A confiança da Atari era tamanha que o nome estampado na caixa parecia suficiente para assegurar o sucesso comercial, uma aposta que acabaria se revelando muito mais arriscada do que o esperado.
Um prazo impossível para desenvolver um jogo
Com o contrato de licenciamento assinado apenas no fim de julho de 1982, a Atari passou a correr contra o tempo para lançar o jogo ainda naquele ano. Para isso, a empresa designou o projeto a Howard Scott Warshaw, programador responsável por sucessos como Yars’ Revenge e pela adaptação de Raiders of the Lost Ark.
Apesar da experiência, Warshaw recebeu um prazo extremamente curto: cerca de cinco semanas para desenvolver um jogo completo para o Atari 2600, quando o padrão da época girava entre seis e oito meses de produção.
Esse cronograma apertado impactou diretamente o processo criativo. Etapas fundamentais como testes extensivos, ajustes de dificuldade e refinamento da jogabilidade foram reduzidas ou simplesmente eliminadas. Em entrevistas posteriores, o próprio Warshaw reconheceu que o tempo limitado obrigou decisões rápidas e compromissos técnicos que não seriam aceitáveis em um ciclo normal de desenvolvimento.
Mesmo assim, o jogo foi finalizado dentro do prazo exigido e enviado para produção em massa.

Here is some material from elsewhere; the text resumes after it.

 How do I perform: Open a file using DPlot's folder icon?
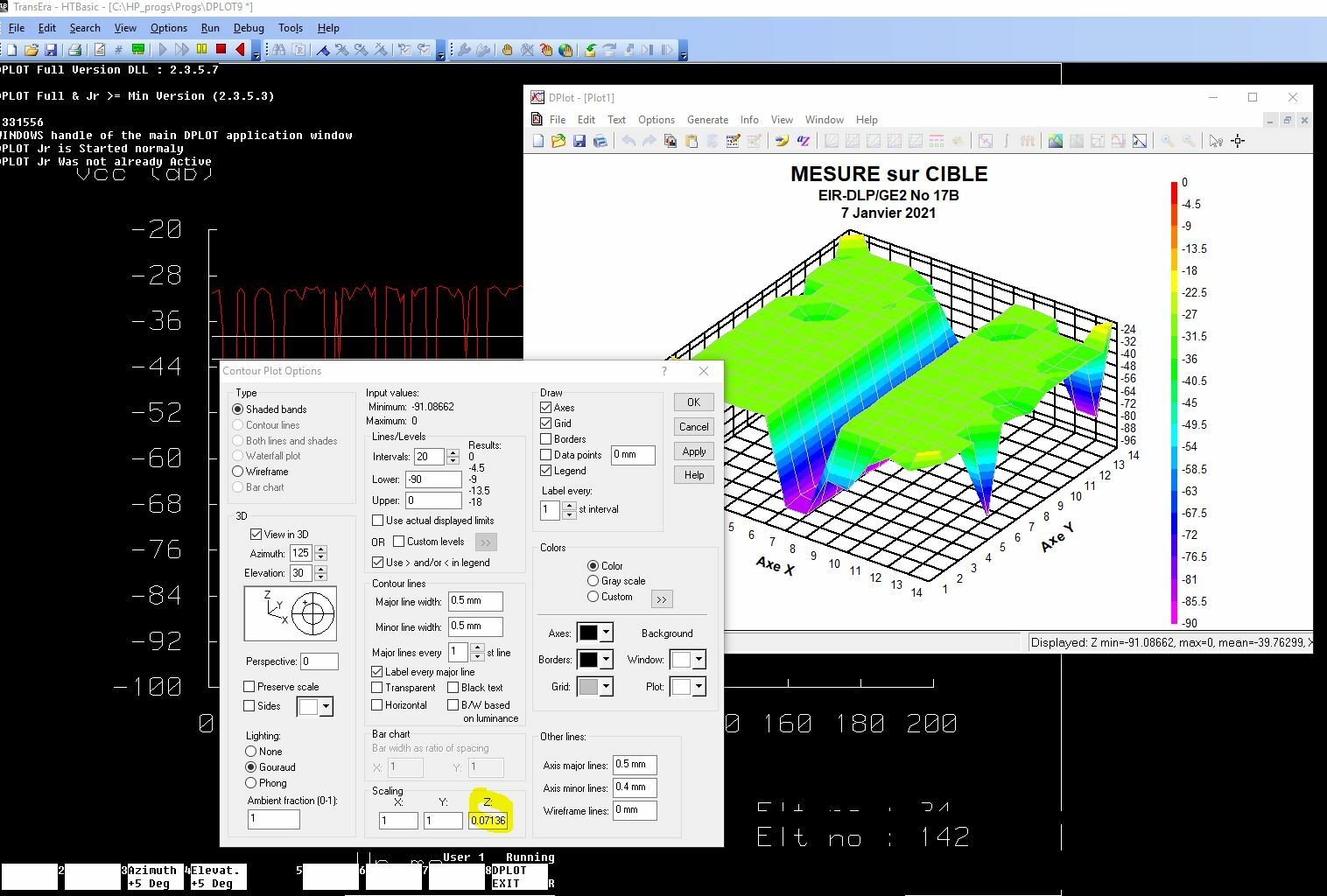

A Atari acreditava que o sucesso do filme compensaria qualquer limitação do produto final, pensamento que logo se mostraria equivocado quando o jogo chegou às mãos do público.
O fracasso comercial e o impacto na Atari
No game, o jogador controla E.T. com o objetivo de reunir partes de um telefone interplanetário espalhadas pelo mapa, evitando inimigos e obstáculos até conseguir “ligar para casa”. A proposta, no entanto, era apresentada de forma pouco clara, com telas repetitivas, mecânicas confusas e quedas frequentes em buracos que interrompiam constantemente o ritmo da partida, gerando frustração logo nos primeiros minutos de jogo.
Apesar dessas falhas, ‘E.T. - O Extraterrestre’ teve boas vendas iniciais, impulsionadas pela força da marca e pela expectativa criada em torno do filme. Milhões de cartuchos foram distribuídos para o Natal de 1982, e o lançamento parecia confirmar a aposta da Atari em mais um sucesso comercial baseado em um grande nome de Hollywood.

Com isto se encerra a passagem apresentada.